Download or read book Iron Artisans written by Ronald L. Lewis and published by University of Pittsburgh Press. This book was released on 2023-04-04 with total page 285 pages. Available in PDF, EPUB and Kindle. Book excerpt: America’s emergence as a global industrial superpower was built on iron and steel, and despite their comparatively small numbers, no immigrant group played a more strategic role per capita in advancing basic industry than Welsh workers and managers. They immigrated in surges synchronized with the stage of America’s industrial development, concentrating in the coal and iron centers of Pennsylvania and Ohio.
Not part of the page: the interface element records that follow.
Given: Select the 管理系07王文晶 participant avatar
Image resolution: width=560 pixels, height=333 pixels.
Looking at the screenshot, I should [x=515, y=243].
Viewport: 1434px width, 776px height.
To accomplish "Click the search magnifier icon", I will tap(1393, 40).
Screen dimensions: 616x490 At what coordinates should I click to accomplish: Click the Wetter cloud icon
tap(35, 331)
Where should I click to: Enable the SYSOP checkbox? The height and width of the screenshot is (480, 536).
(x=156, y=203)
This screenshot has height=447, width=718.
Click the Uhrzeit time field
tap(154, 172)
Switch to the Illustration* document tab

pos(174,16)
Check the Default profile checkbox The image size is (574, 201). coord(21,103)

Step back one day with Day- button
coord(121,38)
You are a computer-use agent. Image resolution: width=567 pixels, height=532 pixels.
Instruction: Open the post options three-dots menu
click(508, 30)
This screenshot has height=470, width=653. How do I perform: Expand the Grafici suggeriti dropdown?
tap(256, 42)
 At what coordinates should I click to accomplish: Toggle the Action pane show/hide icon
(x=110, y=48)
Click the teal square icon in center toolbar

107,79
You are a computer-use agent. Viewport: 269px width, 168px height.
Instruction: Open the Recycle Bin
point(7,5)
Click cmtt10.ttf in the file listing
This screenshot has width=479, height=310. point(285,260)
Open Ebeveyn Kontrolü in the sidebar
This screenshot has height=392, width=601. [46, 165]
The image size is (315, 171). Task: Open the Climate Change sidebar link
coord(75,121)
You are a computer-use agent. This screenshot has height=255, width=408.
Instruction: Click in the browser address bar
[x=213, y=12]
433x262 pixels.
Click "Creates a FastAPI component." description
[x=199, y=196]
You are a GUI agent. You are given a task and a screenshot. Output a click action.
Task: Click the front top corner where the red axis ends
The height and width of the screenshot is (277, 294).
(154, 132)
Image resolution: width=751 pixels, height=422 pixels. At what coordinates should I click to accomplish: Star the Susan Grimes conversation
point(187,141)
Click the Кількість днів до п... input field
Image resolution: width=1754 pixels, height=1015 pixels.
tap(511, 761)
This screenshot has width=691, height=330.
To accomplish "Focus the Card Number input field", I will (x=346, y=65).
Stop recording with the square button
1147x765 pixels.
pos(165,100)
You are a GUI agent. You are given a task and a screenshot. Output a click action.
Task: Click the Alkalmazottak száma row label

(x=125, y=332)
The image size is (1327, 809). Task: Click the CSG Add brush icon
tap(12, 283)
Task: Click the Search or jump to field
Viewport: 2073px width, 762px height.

This book explores the formative influence of the Welsh on the American iron and steel industry and the transnational cultural spaces they created in mill communities in the tristate area—the greater upper Ohio Valley, eastern Ohio, northern West Virginia, and western Pennsylvania—including boroughs of Allegheny County, such as Homestead and Braddock. Focusing on the intersection of transnational immigration history, ethnic history, and labor history, Ronald Lewis analyzes continuity and change, and how Americanization worked within a small, relatively privileged, working-class ethnic group.

Book The Steelmaking Industry In Pittsburgh

Download or read book The Steelmaking Industry In Pittsburgh written by Ali Wolfe and published by . This book was released on 2021-07-14 with total page 202 pages. Available in PDF, EPUB and Kindle. Book excerpt: Steel portrays the growth of iron and steel in smoke-filled Pittsburgh during America's industrial age, and what it meant for the people who lived there. This book covers the steelmaking industry in Pittsburgh, Pennsylvania from its early roots in the 1840s to shortly after the creation of US Steel in 1901. Andrew Carnegie played a huge part in the steel industry during this time, as did the men he worked with and associated with. Many of his peers became multi-millionaires (some billionaires in today's dollars). The author draws from a large number of references to obtain the facts presented in the book, and it's quite interesting. He also presents the plight of the workers, including their living conditions, work conditions, and efforts to unionize and get concessions. It is a lively portrait of the "Steel City" and its millionaires and workers during the late nineteenth century.